Her contract was put on hold as no event or public gatherings can take place due to the pandemic. This has brought other challenges along with it, as she has to find means of fending for her family expenditures that including rent and food.

“I often wake up in the middle of the night with worries about my next move as the pandemic does not exhibit any signs of easing up,” she says. She adds that she has been forced to sort for manual jobs to keep her family afloat.

Ms. Mary Wahome, a Counseling Psychologist and Programs Director at ‘The Reason to Hope,’ in Karen, Nairobi says that such kind of drastic life changes have an adverse effect on one’s mental status including their family members and if not addressed early can lead to depression among other issues.

“We have had cases of people indulging in substance abuse to deal with the uncertainty and stress brought about by the pandemic, this in turn leads to dependence and also domestic abuse,”

Sam Njoroge , a waiter at a local hotel in Kiambu, has found himself indulging in substance abuse due to challenges he is facing after the hotel he was working in was closed down as it has not yet met the standards required by the MOH to open.

“My day starts at 6am where I go to a local pub, here I can get a drink for as little as Sh30, It makes me suppress the frustration I feel.” he says.

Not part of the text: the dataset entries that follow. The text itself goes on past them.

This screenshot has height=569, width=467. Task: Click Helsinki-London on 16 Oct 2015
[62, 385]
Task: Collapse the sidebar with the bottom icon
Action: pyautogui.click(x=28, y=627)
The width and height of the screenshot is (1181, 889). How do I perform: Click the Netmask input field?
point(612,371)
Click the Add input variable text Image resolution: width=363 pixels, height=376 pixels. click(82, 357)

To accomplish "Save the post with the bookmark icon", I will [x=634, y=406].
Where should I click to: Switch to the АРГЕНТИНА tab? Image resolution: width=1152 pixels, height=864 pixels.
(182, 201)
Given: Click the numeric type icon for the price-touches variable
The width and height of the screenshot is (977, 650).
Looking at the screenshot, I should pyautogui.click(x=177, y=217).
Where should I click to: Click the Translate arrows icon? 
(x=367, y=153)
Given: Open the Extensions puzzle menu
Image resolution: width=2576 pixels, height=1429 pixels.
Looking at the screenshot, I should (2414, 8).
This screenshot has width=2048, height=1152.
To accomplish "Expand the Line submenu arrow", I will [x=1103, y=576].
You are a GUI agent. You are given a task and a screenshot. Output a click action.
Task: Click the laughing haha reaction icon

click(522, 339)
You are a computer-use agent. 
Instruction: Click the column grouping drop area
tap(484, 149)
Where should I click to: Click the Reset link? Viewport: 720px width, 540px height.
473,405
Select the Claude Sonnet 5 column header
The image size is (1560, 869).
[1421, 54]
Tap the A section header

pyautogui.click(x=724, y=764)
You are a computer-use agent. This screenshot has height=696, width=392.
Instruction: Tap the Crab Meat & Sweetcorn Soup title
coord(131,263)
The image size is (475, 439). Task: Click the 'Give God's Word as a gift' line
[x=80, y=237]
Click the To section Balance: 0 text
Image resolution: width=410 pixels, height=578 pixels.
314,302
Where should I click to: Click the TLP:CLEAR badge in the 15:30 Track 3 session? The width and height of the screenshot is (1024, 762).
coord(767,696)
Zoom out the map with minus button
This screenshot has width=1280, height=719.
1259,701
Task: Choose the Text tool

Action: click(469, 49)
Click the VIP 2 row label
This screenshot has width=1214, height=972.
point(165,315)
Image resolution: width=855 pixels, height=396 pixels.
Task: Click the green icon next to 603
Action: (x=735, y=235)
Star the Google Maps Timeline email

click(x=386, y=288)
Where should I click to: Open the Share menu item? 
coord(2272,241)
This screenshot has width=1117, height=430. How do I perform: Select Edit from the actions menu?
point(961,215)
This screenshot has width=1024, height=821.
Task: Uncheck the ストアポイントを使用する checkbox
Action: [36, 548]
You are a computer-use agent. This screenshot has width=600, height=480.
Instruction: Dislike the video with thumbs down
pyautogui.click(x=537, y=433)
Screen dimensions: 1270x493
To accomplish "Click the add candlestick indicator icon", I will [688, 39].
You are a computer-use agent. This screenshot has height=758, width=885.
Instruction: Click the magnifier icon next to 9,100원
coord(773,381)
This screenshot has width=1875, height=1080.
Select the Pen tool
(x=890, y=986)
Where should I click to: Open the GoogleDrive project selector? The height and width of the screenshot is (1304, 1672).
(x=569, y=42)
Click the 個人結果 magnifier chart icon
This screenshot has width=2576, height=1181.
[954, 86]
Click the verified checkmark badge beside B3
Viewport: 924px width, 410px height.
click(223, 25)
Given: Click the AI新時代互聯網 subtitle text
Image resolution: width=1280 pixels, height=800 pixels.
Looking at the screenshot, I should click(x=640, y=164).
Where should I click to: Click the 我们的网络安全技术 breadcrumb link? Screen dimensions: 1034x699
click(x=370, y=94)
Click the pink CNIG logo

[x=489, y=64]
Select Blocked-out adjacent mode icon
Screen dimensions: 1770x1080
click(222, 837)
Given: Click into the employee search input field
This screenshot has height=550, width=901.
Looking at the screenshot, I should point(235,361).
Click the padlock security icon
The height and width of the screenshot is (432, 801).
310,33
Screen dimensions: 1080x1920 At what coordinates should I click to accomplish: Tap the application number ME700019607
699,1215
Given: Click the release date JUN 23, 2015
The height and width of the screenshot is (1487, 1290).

Sam is among the many who have found themselves in the same predicament and resulted to substance abuse finding ways to beat strict measures put in place by the government on the sale of alcohol so as to cope.

Mary says, situations like Sam’s are dangerous and if not addressed early can lead to serious complications, including addiction and dependency, violent behavior and also early death due to health complications.

She has, however, lauded the government for encouraging mental wellness and also launching the Psychological First Aid (PFA) guide in the wake of the virus putting emphasis on the three action principal of look, listen and link. “When we follow this it will be easy to identify an individual in distress and also offer assistance”.

Mary has urged anyone feeling the weight of the virus taking a toll on them not to hesitate but look for someone to talk to.

“You should not only seek help from a specialist but also talk to a friend, let them know what you are undergoing and how you feel, this will help ease their emotional stress and also find ways of dealing with the situation they are facing,” She added

Mary continued to stress on the need to perform frequent body exercises as a form of stress relief, reading and also taking advantage of this unfortunate COVID-19 period to engage in hobbies and talent development.

“Let people take this as an opportunity to kip fit, get in touch with one’s inner self and  also engage in   reading that would  help expand their knowledge.